Thursday, May 26, 2011

Dark Patterns

 












Heat map of IKEA Floorplan, showing shoppers' paths

It all began when I wanted to go back to the lighting section and take a second look at a desk lamp.  But how do you do this quickly, if you've already entered the outdoor furnishing section at IKEA?  For years I've noticed that I always leave IKEA in a bad mood, tired and frusterated. But now I wonder if it just isn't fatigue.  . .
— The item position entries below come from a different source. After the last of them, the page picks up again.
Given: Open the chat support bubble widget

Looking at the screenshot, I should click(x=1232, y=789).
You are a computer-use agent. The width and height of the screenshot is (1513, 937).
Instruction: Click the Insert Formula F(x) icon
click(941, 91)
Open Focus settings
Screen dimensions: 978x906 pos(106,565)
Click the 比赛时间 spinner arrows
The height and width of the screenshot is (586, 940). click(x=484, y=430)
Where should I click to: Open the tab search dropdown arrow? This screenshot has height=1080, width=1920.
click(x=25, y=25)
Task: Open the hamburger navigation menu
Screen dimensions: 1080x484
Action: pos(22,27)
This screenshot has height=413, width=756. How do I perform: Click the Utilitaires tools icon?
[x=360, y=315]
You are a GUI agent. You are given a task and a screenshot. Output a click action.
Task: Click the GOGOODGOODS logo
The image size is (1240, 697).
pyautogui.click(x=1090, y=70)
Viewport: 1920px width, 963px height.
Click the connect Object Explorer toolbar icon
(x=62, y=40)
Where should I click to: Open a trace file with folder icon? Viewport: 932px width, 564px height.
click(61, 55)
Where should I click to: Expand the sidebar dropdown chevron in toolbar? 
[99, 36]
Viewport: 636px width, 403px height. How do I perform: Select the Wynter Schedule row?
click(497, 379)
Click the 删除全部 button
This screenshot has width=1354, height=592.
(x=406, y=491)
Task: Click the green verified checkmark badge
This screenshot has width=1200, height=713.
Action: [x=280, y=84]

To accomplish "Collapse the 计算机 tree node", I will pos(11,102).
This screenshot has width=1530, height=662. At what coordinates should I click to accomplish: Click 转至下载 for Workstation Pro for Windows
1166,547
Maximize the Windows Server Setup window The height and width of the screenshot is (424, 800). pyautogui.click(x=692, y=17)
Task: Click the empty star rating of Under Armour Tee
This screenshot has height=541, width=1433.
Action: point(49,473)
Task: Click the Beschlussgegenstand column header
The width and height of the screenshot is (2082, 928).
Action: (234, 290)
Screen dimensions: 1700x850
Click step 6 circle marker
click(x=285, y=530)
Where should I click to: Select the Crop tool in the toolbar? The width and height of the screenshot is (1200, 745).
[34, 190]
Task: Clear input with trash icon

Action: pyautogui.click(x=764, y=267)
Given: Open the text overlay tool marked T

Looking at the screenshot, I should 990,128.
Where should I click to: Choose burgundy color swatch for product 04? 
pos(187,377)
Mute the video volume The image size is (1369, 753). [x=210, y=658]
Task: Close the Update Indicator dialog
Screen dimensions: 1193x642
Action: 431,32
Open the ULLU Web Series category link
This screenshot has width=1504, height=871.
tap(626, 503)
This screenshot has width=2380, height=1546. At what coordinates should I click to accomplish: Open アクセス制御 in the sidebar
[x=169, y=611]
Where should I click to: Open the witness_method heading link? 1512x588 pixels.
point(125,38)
Alan Penn, whose work is profiled at 90% of Everything, examines the floor layouts of several stores and discovers that designers there purposefully try to confuse shoppers.  Called Dark Patterns, these floorplans are itended to obfuscate wayfinding but heighten sales:

What Ikea have done is taken away something which is very fundamental, evolved into us, and they’ve designed an environment that operates quite differently, given that we are forward facing people, embodied [...] from the way it would happen if you just looked down from outer space. Its effect is highly disorienting.

Ikea is highly disorienting and yet there is only one route to follow. [...] Before long, you’ve got a trolley full of stuff that is not the things that you came there for. Something in the order of 60% of purchases at Ikea are not the things that people had on their shopping list when they came in the first place. That’s phenomenal. There is a complete disjunction between those two.